→ Supplied data:
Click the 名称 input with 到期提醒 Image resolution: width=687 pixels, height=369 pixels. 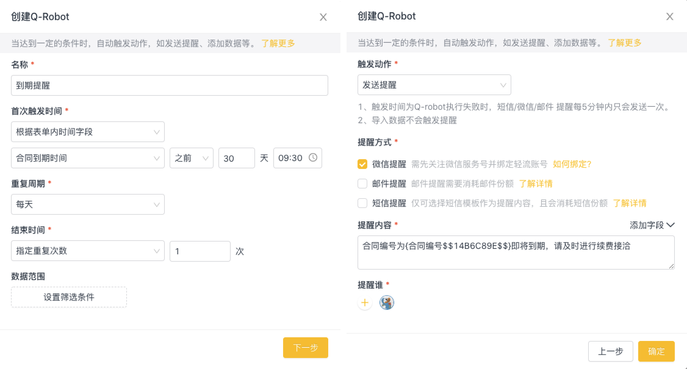(169, 85)
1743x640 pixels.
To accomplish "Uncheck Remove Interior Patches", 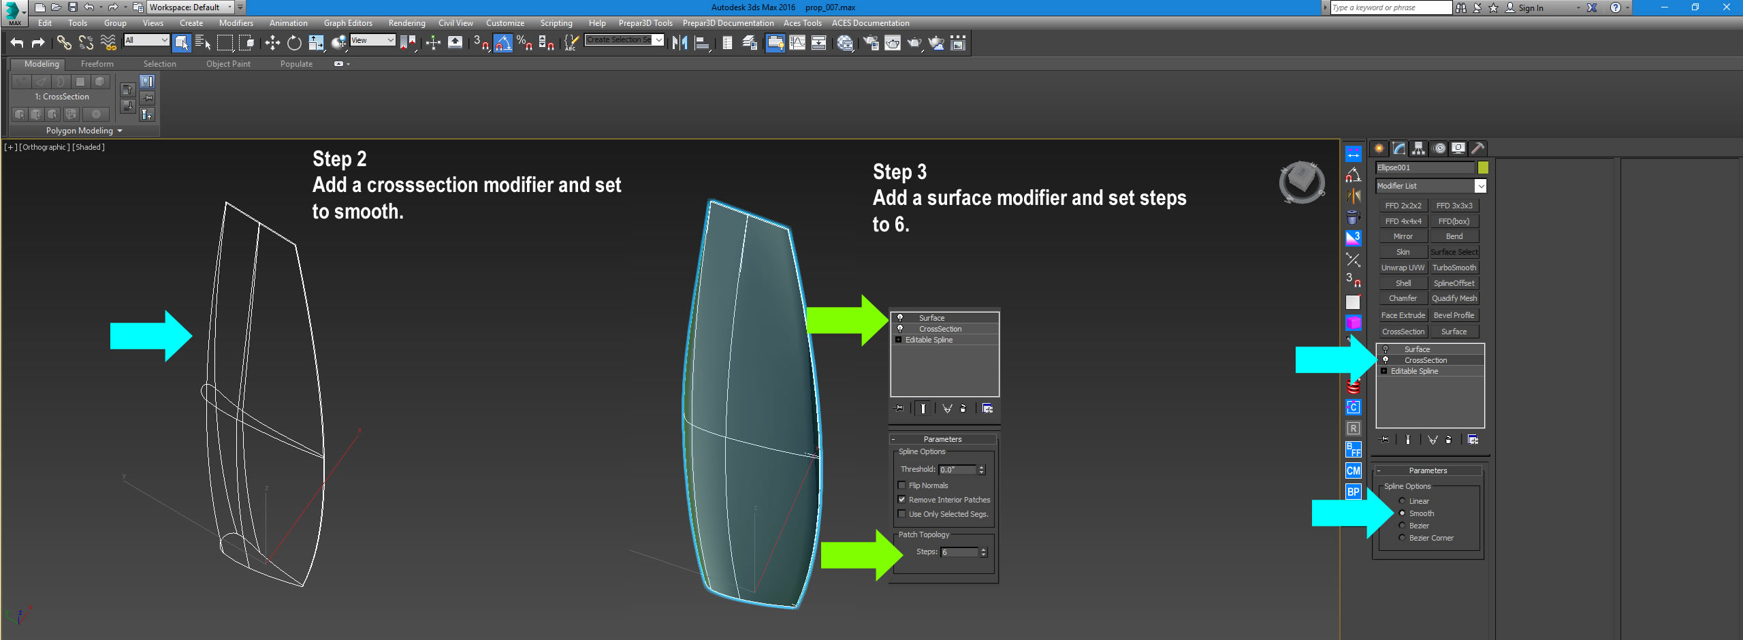I will [x=902, y=499].

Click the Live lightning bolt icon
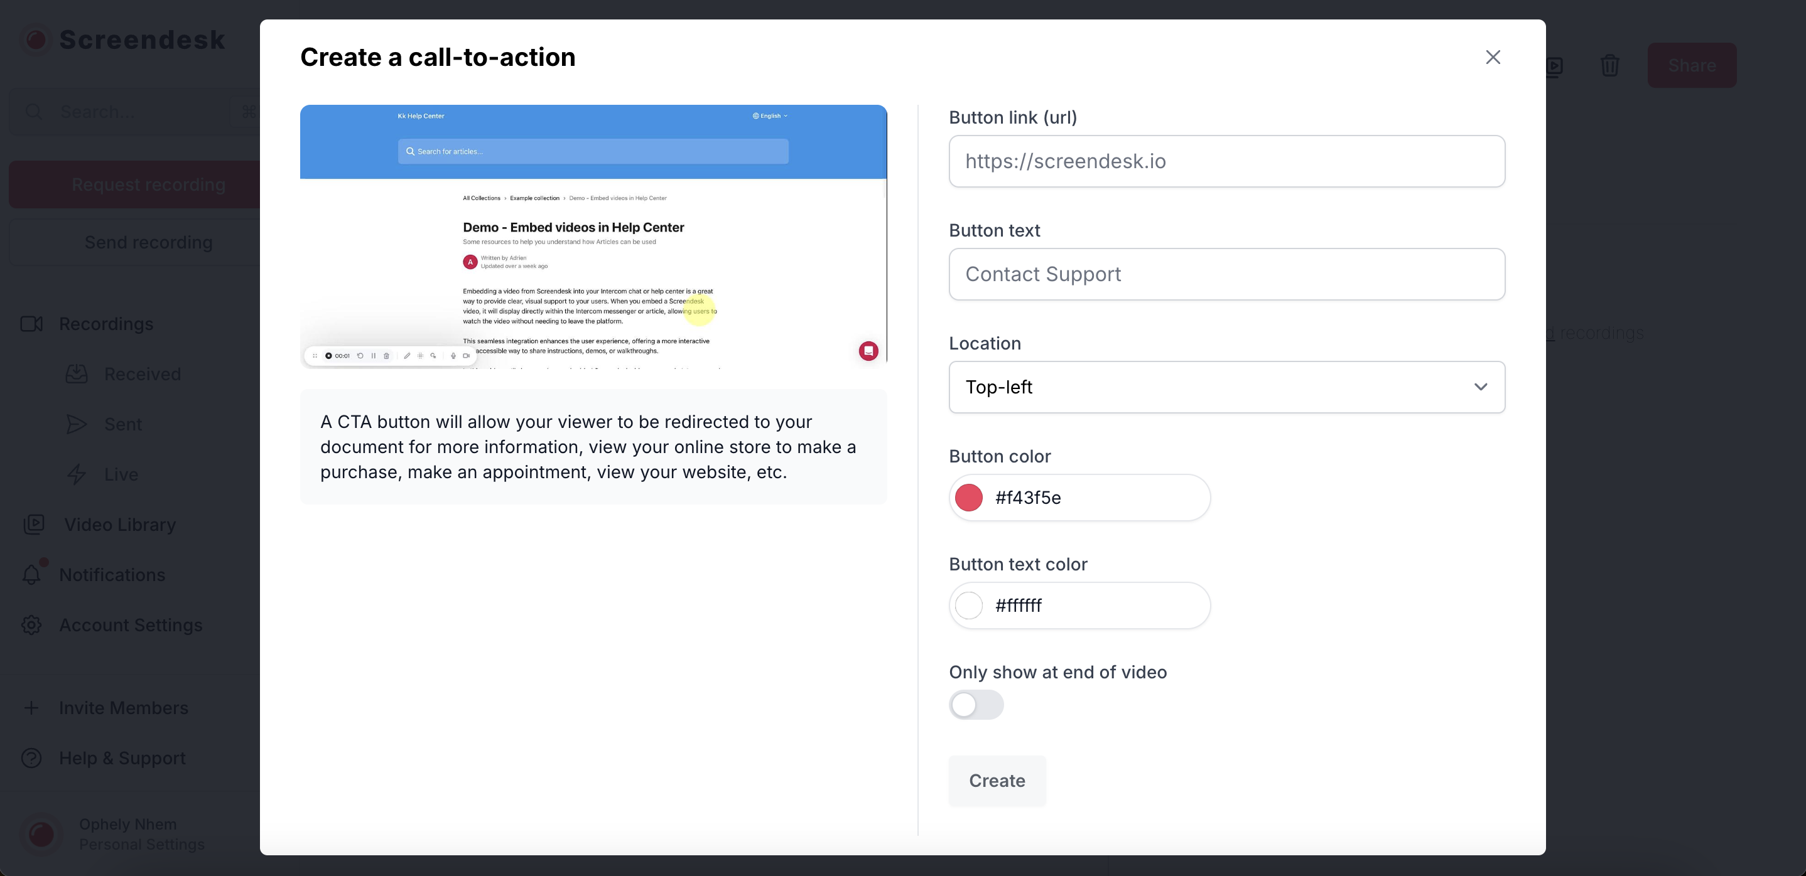(76, 474)
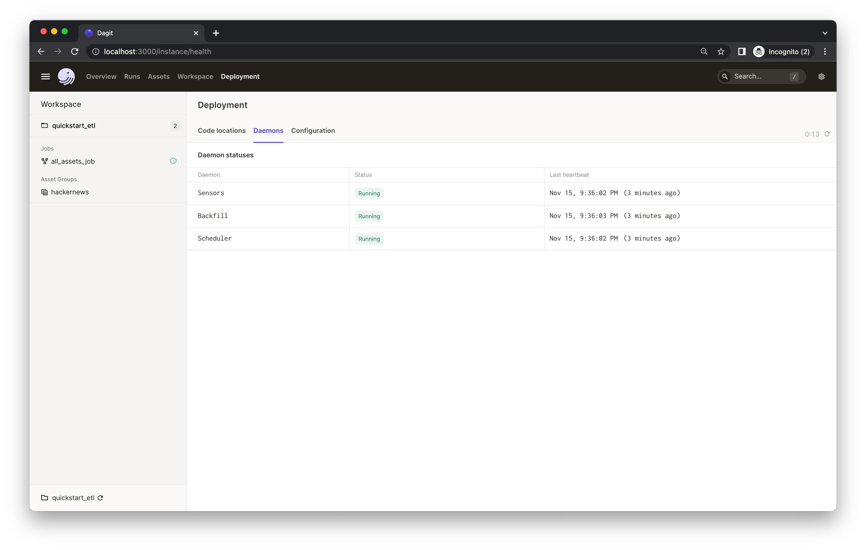Reload the quickstart_etl code location at the bottom of the sidebar

100,498
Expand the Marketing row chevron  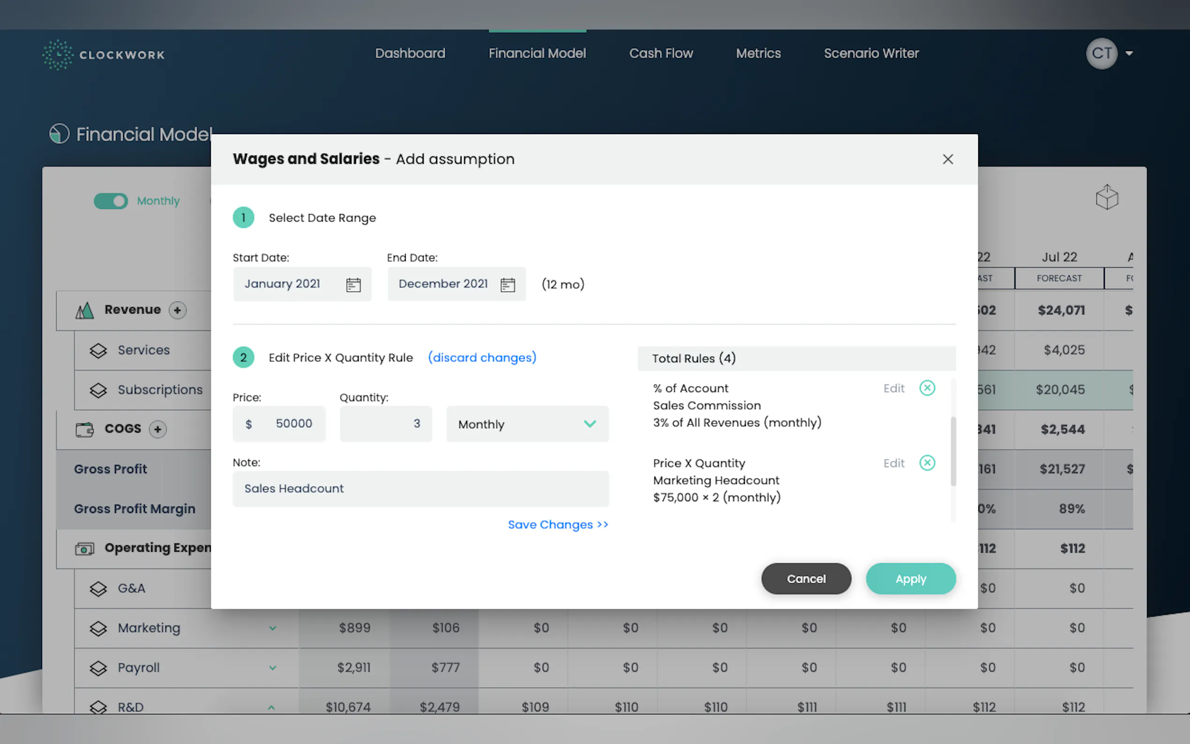coord(273,628)
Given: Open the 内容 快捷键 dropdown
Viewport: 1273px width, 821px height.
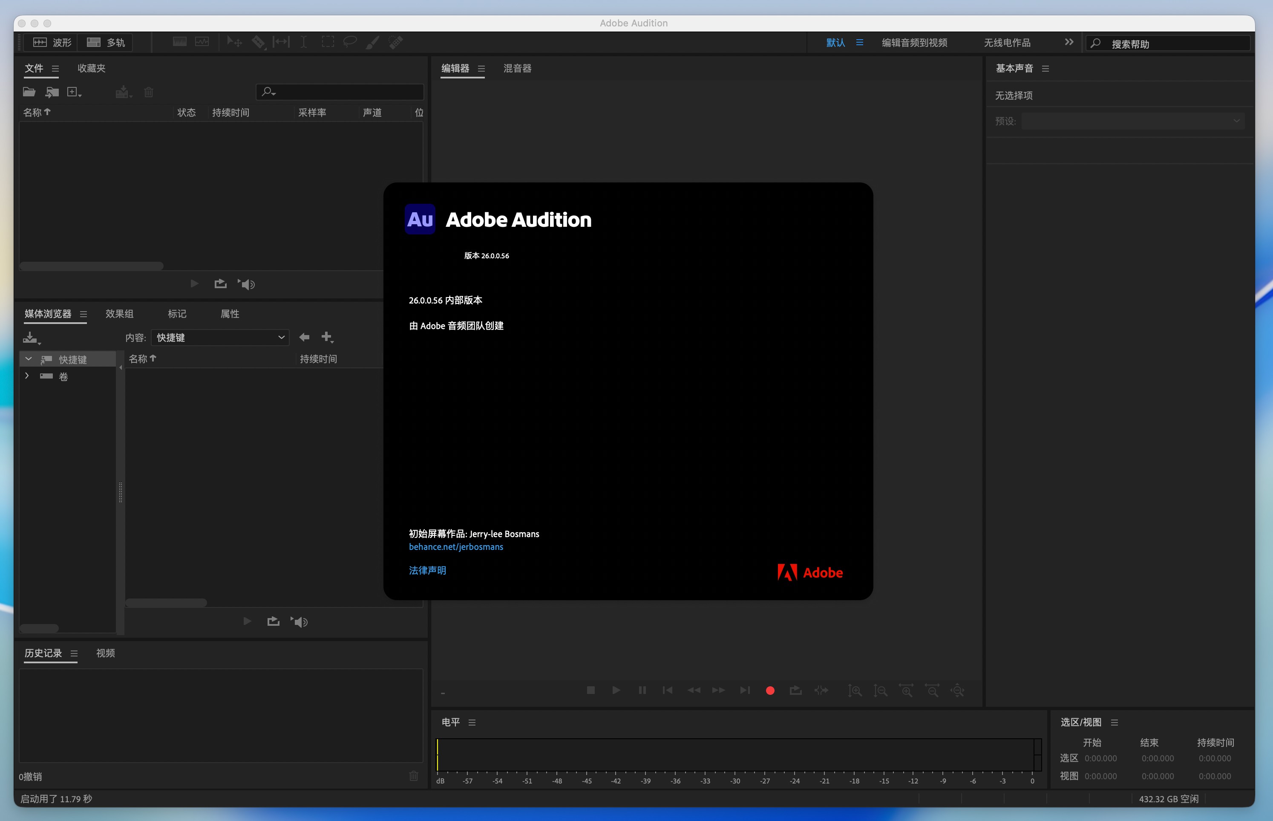Looking at the screenshot, I should point(220,337).
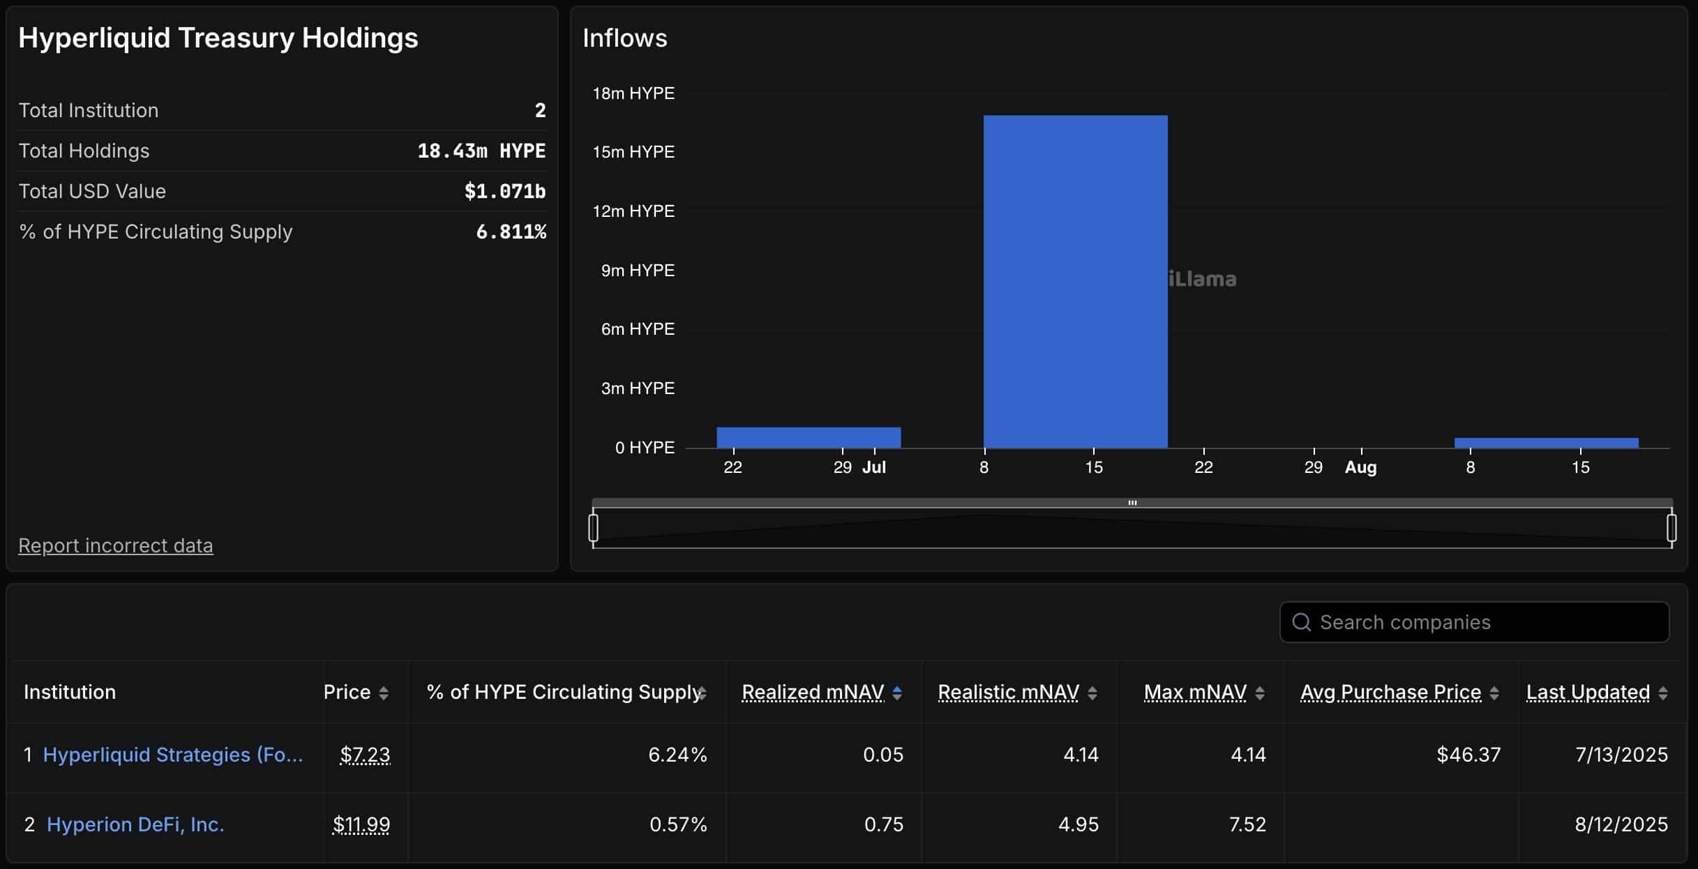Screen dimensions: 1698x869
Task: Click sort arrows beside Last Updated
Action: tap(1663, 693)
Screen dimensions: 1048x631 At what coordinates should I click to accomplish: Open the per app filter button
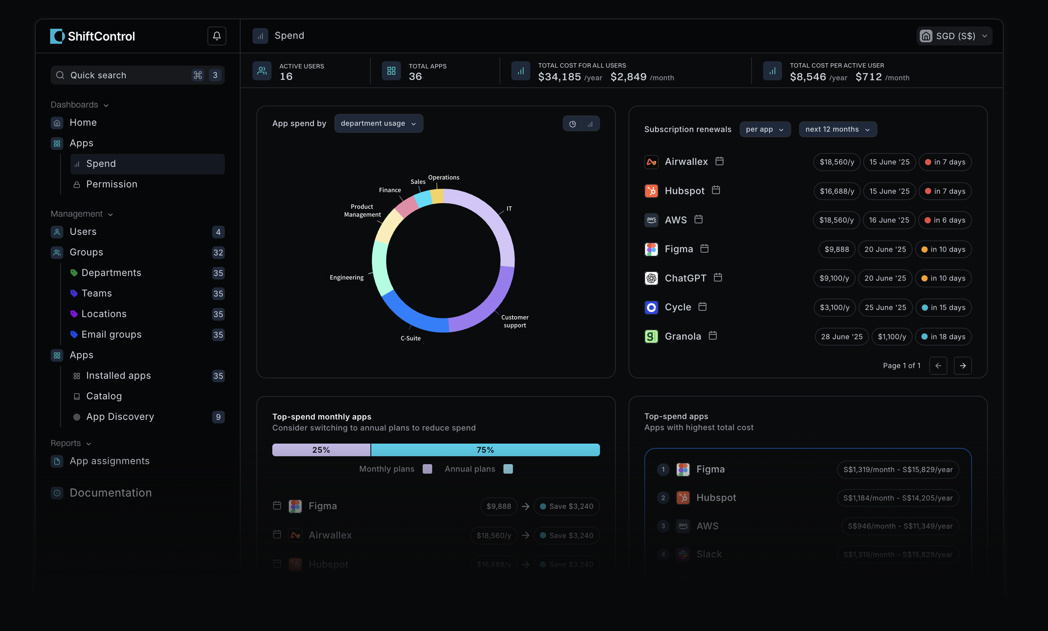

→ What you will do: Return each line from the records that includes the word "Open".

→ Answer for this exercise:
Given: Open the 内容 快捷键 dropdown
Screen dimensions: 1048x631 At what coordinates should I click to accomplish: Open the per app filter button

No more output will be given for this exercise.